* Start Data records *
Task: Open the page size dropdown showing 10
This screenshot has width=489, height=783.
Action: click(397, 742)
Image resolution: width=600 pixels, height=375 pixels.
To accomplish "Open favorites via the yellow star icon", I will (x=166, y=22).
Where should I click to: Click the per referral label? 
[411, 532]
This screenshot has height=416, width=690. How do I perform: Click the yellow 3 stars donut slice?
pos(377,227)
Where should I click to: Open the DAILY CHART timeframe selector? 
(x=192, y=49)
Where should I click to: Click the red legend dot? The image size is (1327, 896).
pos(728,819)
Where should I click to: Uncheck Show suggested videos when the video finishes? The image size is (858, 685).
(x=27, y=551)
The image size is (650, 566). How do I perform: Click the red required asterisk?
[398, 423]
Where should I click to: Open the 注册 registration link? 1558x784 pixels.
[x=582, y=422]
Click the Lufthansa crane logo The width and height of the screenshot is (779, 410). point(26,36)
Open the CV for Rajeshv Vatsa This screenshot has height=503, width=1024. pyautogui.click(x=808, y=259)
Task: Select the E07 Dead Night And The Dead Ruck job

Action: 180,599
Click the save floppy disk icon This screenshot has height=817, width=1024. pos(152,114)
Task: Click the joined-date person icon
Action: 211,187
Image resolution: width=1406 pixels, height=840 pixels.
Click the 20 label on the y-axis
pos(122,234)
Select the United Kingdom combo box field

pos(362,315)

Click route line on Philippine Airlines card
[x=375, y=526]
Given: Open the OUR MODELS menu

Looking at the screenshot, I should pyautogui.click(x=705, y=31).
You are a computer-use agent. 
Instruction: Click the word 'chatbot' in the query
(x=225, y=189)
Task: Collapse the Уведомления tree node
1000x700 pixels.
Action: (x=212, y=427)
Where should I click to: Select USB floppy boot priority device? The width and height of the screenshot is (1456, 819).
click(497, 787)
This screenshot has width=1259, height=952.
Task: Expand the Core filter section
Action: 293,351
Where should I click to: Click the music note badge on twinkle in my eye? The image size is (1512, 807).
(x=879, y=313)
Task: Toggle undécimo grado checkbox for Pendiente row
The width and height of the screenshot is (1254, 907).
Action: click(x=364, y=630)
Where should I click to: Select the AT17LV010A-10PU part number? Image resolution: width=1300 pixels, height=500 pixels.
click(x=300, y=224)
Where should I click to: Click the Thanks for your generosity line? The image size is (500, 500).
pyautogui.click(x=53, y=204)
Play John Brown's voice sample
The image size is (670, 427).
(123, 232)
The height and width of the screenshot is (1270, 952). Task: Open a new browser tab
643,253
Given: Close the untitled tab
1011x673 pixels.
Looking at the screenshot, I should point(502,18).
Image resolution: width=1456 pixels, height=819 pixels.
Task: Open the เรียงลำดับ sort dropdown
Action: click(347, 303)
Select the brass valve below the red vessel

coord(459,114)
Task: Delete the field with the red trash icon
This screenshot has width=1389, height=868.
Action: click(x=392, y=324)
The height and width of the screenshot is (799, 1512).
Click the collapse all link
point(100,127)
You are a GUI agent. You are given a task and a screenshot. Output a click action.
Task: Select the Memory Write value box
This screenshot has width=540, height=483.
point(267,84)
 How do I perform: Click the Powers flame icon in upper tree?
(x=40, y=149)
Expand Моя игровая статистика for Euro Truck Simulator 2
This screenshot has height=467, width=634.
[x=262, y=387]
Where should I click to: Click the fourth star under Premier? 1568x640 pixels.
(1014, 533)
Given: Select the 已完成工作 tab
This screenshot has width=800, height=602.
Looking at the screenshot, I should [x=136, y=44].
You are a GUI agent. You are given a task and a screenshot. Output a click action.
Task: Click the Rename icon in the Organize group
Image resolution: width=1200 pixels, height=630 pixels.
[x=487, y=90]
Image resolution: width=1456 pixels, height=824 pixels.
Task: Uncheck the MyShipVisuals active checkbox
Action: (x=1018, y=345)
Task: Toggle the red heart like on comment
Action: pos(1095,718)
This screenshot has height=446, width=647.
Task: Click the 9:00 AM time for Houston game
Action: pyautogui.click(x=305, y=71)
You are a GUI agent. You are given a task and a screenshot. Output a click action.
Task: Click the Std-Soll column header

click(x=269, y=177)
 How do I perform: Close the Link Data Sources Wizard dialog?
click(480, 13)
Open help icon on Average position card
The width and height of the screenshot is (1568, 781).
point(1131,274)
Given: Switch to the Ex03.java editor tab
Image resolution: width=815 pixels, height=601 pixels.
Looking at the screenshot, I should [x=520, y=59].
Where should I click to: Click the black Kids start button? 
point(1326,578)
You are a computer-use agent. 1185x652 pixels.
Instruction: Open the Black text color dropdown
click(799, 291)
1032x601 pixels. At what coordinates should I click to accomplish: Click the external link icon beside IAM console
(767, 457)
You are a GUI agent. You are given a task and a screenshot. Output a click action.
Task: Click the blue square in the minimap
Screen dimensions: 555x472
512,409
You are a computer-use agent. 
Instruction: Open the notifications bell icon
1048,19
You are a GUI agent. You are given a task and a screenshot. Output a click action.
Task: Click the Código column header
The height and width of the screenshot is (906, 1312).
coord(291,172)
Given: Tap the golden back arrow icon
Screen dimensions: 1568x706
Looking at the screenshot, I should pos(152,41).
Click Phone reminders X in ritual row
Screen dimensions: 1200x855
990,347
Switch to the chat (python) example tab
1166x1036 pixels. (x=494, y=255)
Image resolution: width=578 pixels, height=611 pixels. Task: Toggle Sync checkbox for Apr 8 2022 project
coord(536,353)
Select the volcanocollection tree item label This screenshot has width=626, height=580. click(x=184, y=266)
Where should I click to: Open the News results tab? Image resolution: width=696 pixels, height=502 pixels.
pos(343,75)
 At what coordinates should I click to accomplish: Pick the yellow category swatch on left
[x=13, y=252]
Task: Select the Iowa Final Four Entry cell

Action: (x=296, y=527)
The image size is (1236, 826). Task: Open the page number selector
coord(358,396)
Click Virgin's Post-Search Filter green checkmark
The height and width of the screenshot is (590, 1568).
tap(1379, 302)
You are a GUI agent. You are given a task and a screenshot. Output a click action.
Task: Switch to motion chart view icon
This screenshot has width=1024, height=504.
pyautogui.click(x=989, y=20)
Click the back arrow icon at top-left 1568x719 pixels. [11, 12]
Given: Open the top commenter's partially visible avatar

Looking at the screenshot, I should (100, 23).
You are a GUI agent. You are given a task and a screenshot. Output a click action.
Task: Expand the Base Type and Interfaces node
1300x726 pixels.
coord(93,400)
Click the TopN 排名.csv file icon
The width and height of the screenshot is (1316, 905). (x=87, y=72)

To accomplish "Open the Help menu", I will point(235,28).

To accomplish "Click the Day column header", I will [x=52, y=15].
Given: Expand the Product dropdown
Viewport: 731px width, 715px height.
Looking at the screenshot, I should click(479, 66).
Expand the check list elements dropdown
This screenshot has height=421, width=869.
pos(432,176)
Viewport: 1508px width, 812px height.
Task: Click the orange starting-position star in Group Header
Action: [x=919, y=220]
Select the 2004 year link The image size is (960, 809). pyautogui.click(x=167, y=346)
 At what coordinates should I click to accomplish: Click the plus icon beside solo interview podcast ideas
* End Data records *
== Job ==
Retype the lines between the line holding "Given: Open the OUR MODELS menu" and the line holding "Action: 293,351", inclusive.

== Written answer ==
Given: Open the OUR MODELS menu

Looking at the screenshot, I should pyautogui.click(x=705, y=31).
You are a computer-use agent. 
Instruction: Click the word 'chatbot' in the query
(x=225, y=189)
Task: Collapse the Уведомления tree node
1000x700 pixels.
Action: (x=212, y=427)
Where should I click to: Select USB floppy boot priority device? The width and height of the screenshot is (1456, 819).
click(497, 787)
This screenshot has width=1259, height=952.
Task: Expand the Core filter section
Action: 293,351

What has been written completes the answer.